Telomerase Reactivation in Aggressive Cancer Cells: Non‐duplex Structure formation is key to the Epigenetic State of the Telomerase promoter

Telomerase de‐regulation is long known to be one of the causal factors in cancer initiation and progression. It is repressed in adult normal cells and is known to be activated in ~90% of cancers. However underlying mechanisms that trigger reactivation have remained poorly understood. Our recent findings show the intriguing possibility that DNA secondary structure G‐quadruplex forms regulate the epigenetic state of the telomerase promoter, and thereby expression of telomerase remains under control. The relevance of this mechanism is underscored through two clinical mutations – found in high frequency in a large number of melanoma glioblastoma patients ‐ that disrupt G‐quadruplex formation. Ligand‐induced re‐stabilization of the promoter G‐quadruplex restored the epigenetic state and re‐suppressed telomerase in cancer cells, substantiating the newly revealed mechanistic understanding.

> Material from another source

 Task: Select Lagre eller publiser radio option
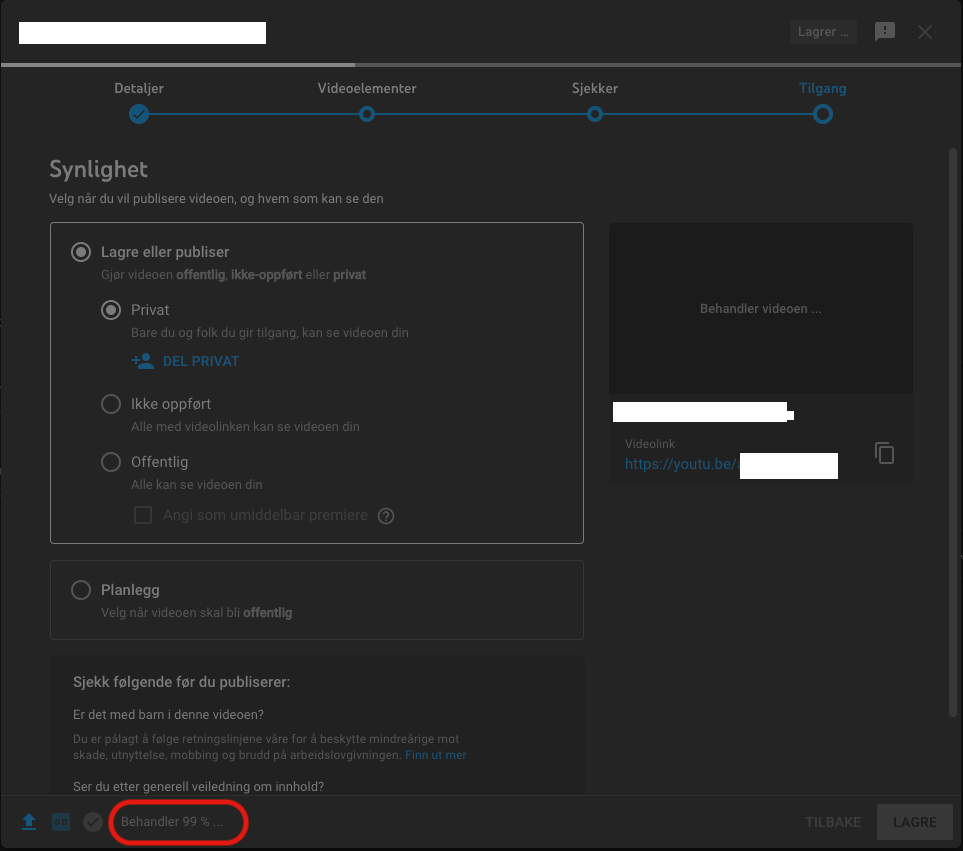(81, 252)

Overall, this brings forth two novel points. First, shows the use of G‐quadruplex‐stabilizing ligands in regulating hTERT expression via restoration of the transcription factor binding site in neoplastic, hTERT‐ reactivated cancer cells. Second, it shows the possibility for development of novel G‐quadruplex targeting epigenetic drugs that may work in telomerase regulation.